The case began to crack open Feb. 7, when photographs appeared on Weibo (China's version of Twitter) showing an unusual congregation of police outside the US Consulate in Chengdu, 170 miles from Chongqing. Two days later, another blogger posted the passenger manifest of a flight from Chengdu to Beijing showing that Bo's right-hand man, Wang Lijun, had taken that flight in the company of a vice minister of security.
Mr. Wang, it transpired, had fled to the US consulate, apparently seeking asylum, but left of his own accord when he was sure that regional police loyal to Bo wouldn't take him into custody.
Wang was almost certainly not going to be given asylum by the United States. He had been the chief of police in Chongqing during Bo's noisy antimafia campaign, which critics and victims complained had relied heavily on torture. But before handing himself over to the Chinese security chief and disappearing into an interrogation room somewhere, Wang showed US diplomats a police file suggesting that Ms. Gu had been involved in Heywood's murder.

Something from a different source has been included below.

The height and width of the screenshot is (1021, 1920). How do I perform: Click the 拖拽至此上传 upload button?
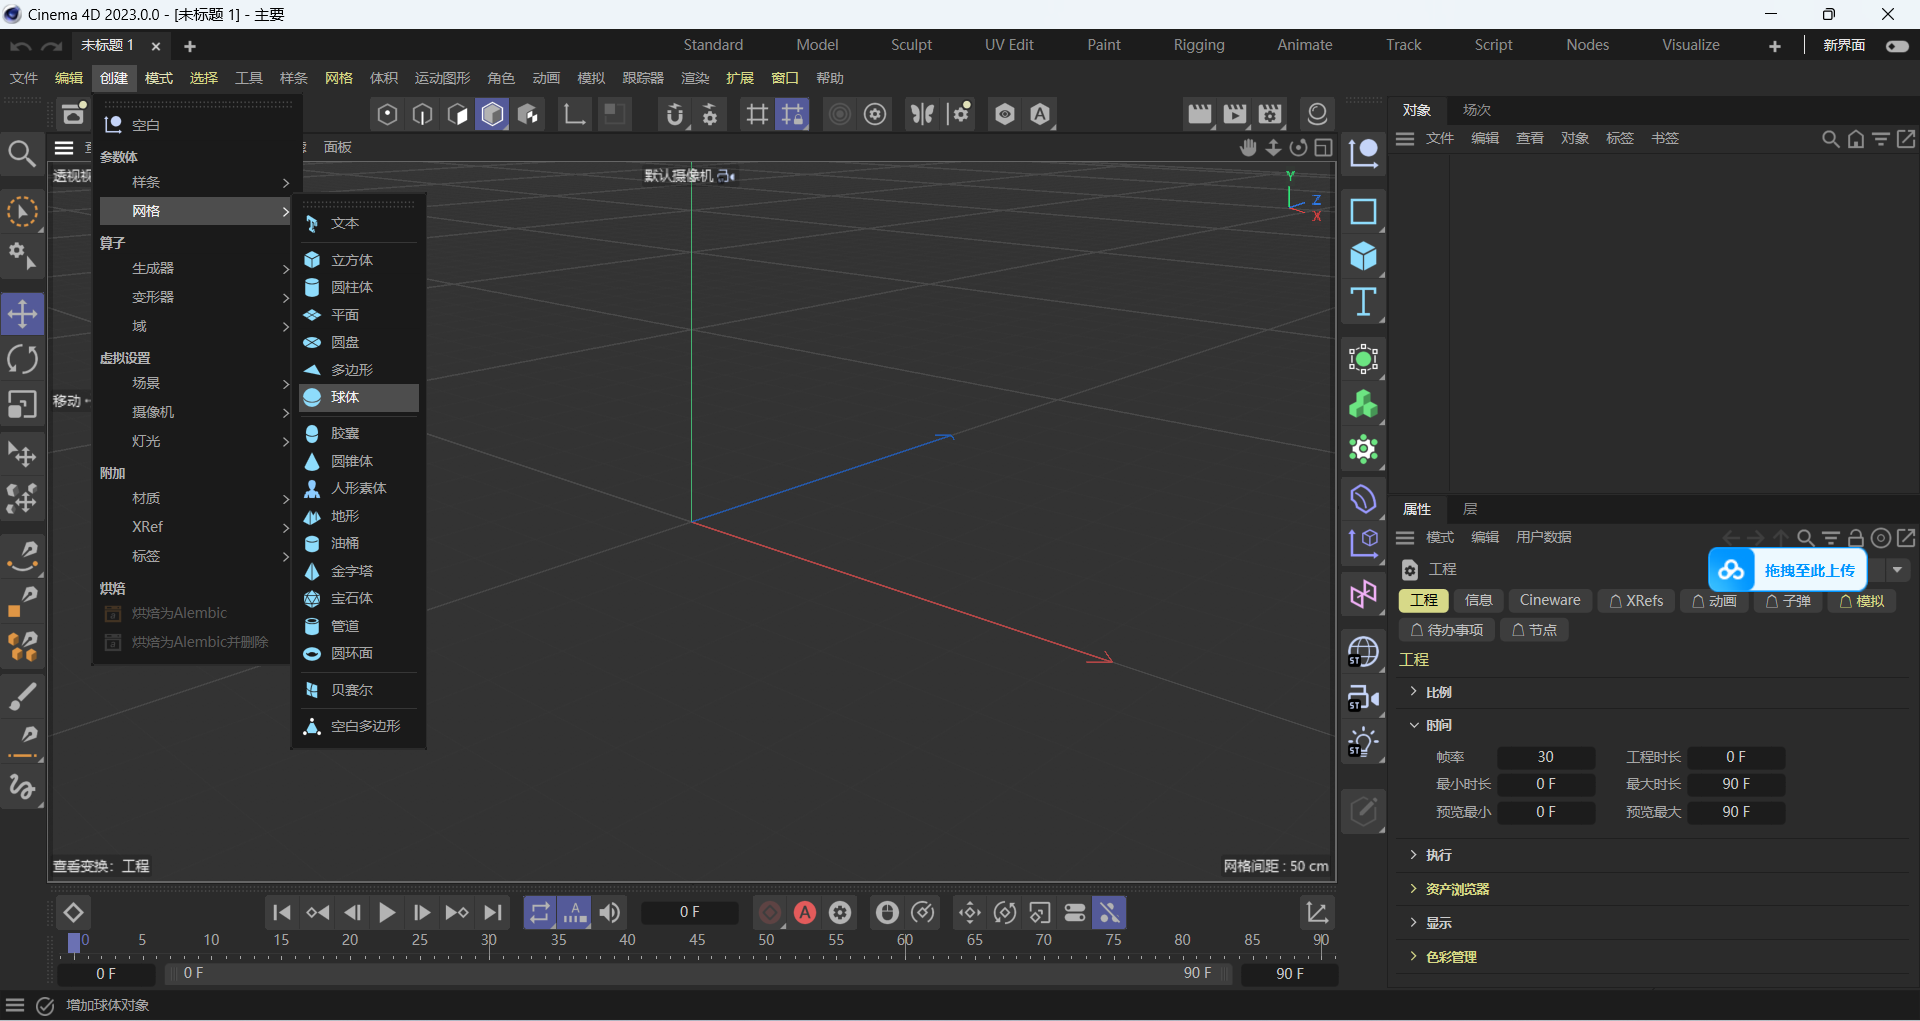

Why would Wang have betrayed his mentor? A few days earlier they had had a falling out; Bo had fired Wang as police chief and demoted him to an innocuous municipal job. According to people familiar with the reopened police investigation into Heywood's death, Bo did so after Wang had shown him the evidence of his wife's involvement.
Why Wang even brought up the matter with his boss, when it had until then caused no waves, is unclear. But Bo's reaction seems to have made Wang fear for his life and seek protection.
It was not long before the official Xinhua news agency announced that Bo had been removed from his post as head of the Chongqing Communist Party committee.But a month passed before he was fired from its elite 25-member Politburo, suggesting fierce debate over his fate.